What was advertised in a colonial American newspaper 250 years ago today?

Providence Gazette (March 27, 1773).

“Very few will be printed that are not subscribed for.”

For several months John Carter, the printer of the Providence Gazette, disseminated subscription proposals for “reprinting ENGLISH LIBERTIES, or THE FREE-BORN SUBJECT’S INHERITANCE” in his own newspaper and in other newspapers published in New England.  He recruited local agents in Providence and other towns to collect the names of subscribers who reserved copies in advance, a rudimentary form of market research that allowed him to assess demand and the number of copies he needed to print.  In an advertisement that ran in the New-Hampshire Gazette in December 1772, for instance, he indicated that “Subscriptions are received by JOHN CARTER, the Publisher, and by T. and J. FLEET, at the Heart and Crown, in Boston” as well as “by a Number of Gentlemen in the neighbouring Towns and Governments, to whom Subscription Papers are sent.”

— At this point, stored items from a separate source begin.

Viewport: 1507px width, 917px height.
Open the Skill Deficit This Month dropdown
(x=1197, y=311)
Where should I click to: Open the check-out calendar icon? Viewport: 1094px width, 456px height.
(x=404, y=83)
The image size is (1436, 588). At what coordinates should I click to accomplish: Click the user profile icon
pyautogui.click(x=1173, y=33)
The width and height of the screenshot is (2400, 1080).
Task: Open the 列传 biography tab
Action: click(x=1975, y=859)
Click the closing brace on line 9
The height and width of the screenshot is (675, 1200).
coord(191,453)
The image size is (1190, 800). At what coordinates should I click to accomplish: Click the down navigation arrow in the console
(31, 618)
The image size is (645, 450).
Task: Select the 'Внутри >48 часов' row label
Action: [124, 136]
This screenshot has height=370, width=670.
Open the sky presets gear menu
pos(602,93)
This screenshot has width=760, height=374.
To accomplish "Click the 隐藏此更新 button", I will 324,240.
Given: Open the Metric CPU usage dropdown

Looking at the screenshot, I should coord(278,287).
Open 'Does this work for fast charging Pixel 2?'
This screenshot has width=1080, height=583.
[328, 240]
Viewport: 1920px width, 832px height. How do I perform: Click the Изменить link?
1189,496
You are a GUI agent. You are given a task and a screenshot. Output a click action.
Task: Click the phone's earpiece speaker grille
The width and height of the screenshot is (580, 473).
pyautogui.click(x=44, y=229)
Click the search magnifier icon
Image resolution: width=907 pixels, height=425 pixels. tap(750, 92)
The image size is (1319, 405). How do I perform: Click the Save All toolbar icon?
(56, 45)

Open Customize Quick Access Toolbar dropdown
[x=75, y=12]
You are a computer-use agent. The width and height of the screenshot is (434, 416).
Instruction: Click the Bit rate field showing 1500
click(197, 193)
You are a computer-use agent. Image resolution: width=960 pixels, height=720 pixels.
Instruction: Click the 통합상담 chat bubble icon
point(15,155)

On March 27, 1773, Carter inserted a new notice in the Providence Gazette, one that called on “[t]hose Gentlemen who have favoured the Printer in promoting Subscriptions” to return their subscription papers, those broadsides, handbills, or pamphlets that described the proposed volume and had space for subscribers to add their names and the number of copies they wished to reserve.  He also issued another call for those who had not yet subscribed to do so quickly, noting that they would have their “Names prefixed, as Patrons of a Work that contains … a full and compleat View of our Rights as Freemen and British Subjects.”  Books published by subscription often included a list of subscribers, a means of giving credit to those who supported the project and made publication possible.  Such lists also testified to membership in a community that shared common ideals, in this instance a desire to understand and to protect their “Rights as Freemen and British Subjects.”  Carter anticipated that political sympathies and current events might convince some prospective customers that they did indeed want their names among the subscribers to the project, visible to the rest of the subscribers and anyone else who read the book.  The copy in the collections of the American Antiquarian Society includes a six-page list of subscribers at the end.  The placement may have been a decision made by the purchaser or the bookbinder rather than the order intended by the publisher.

Carter made other pitches as he prepared to take the book to press.  He cautioned, “Very few will be printed that are not subscribed for,” so anyone interested needed to reserve their copies in advance or risk the publisher running out.  In addition, the limited number of surplus copies “will be sold at an advanced Price.”  In other words, Carter planned to charge more for those books than the “One Dollar” subscribers paid.  Finally, the printer offered bonus content, declaring that he planned to insert “some valuable Remarks and Additions … by a Gentleman learned in the Law.”  That, Carter confidently stated, would “render the Work still more worthy of the public Attention.”  In his efforts to market an American edition of English Liberties, Carter incorporated several strategies commonly deployed by printers, publishers, and booksellers in eighteenth-century America.